I know a few guys who will tie the Bimini/No Name while standing in the surf (between the reel and the first guide) in the dark during a noreaster. There is a reason the offshore guys use the bimini, it is stronger.


----------



## Danman

albright for me..never had a problem with it:fishing:


----------



## Soapboy

bimini to reverse no-name


----------



## Peixaria

DumDrum, I am with you on the double line scenario being stronger. From the surf, it also means 2 knots traveling through guides at high speed. Just curious what you are tying when beach fishing?


----------



## AtlantaKing

Peixaria said:


> DumDrum, I am with you on the double line scenario being stronger. From the surf, it also means 2 knots traveling through guides at high speed. Just curious what you are tying when beach fishing?


I tie the BT-no-name when I'm beach fishing. While yes, it means two knots, the second passing through on the cast is the BT, which is far smaller than the no-name. When I tie mine, the no-name is only an inch (two inches, tops) from the BT so it's not a huge deal.


----------



## vze88qaf

I learned the blood knot but the albright was a lot easier! Have not tested it with a large fish yet. I read online that the albright is recommended for joining a small dia. line with a large dia. line.:fishing:


----------



## Drumdum

Peixaria said:


> DumDrum, I am with you on the double line scenario being stronger. From the surf, it also means 2 knots traveling through guides at high speed.

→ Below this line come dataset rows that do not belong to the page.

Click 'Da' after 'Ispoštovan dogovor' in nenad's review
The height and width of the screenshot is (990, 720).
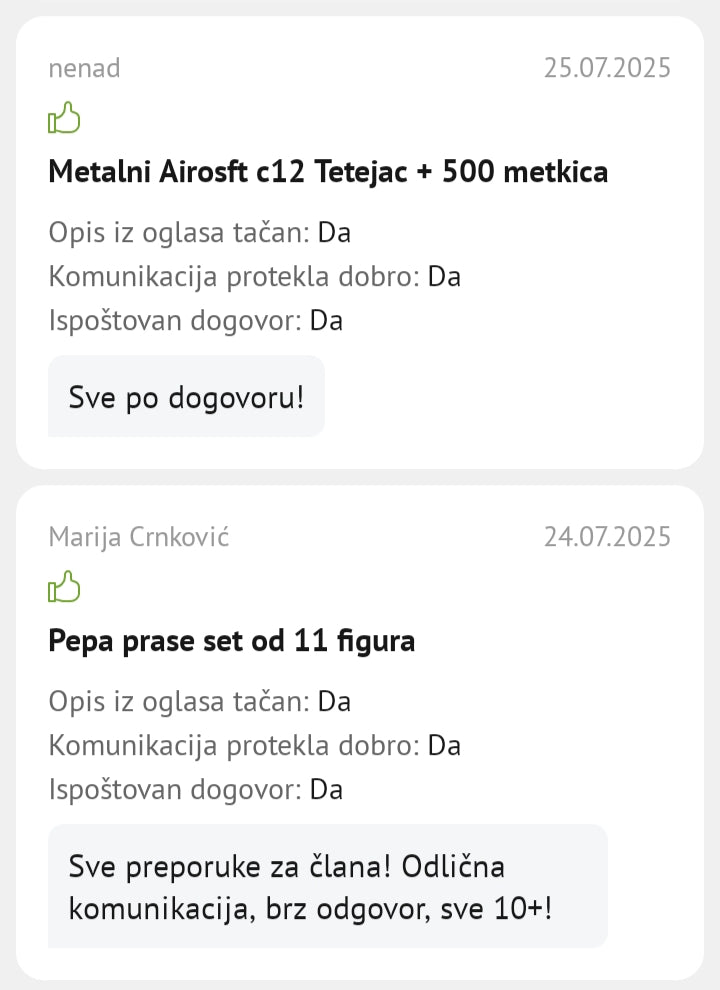[327, 321]
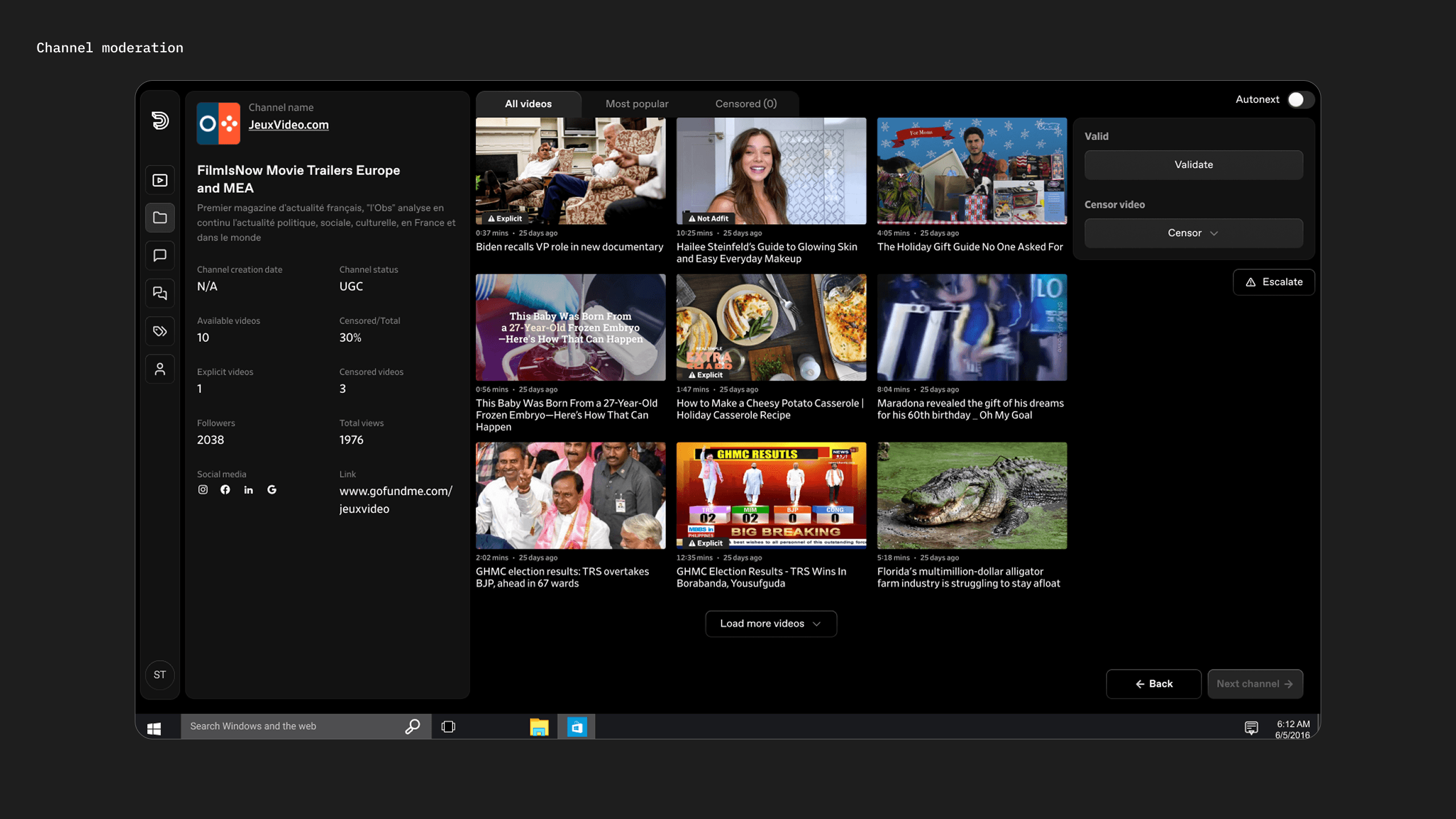Open the videos section in sidebar
This screenshot has width=1456, height=819.
[160, 180]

Just curious what you are tying when beach fishing?


 Same as on the pier,bimini to a no-name... If it's a blitz and in a heavy duty hurry,spider to a no-name.. I've had a couple of times that the knot got hung in the guides,but that was back in the day of the 68 lami with cabaloid guides.. With the newer guides on rods today,haven't really had any problems with it hanging in the guides...


----------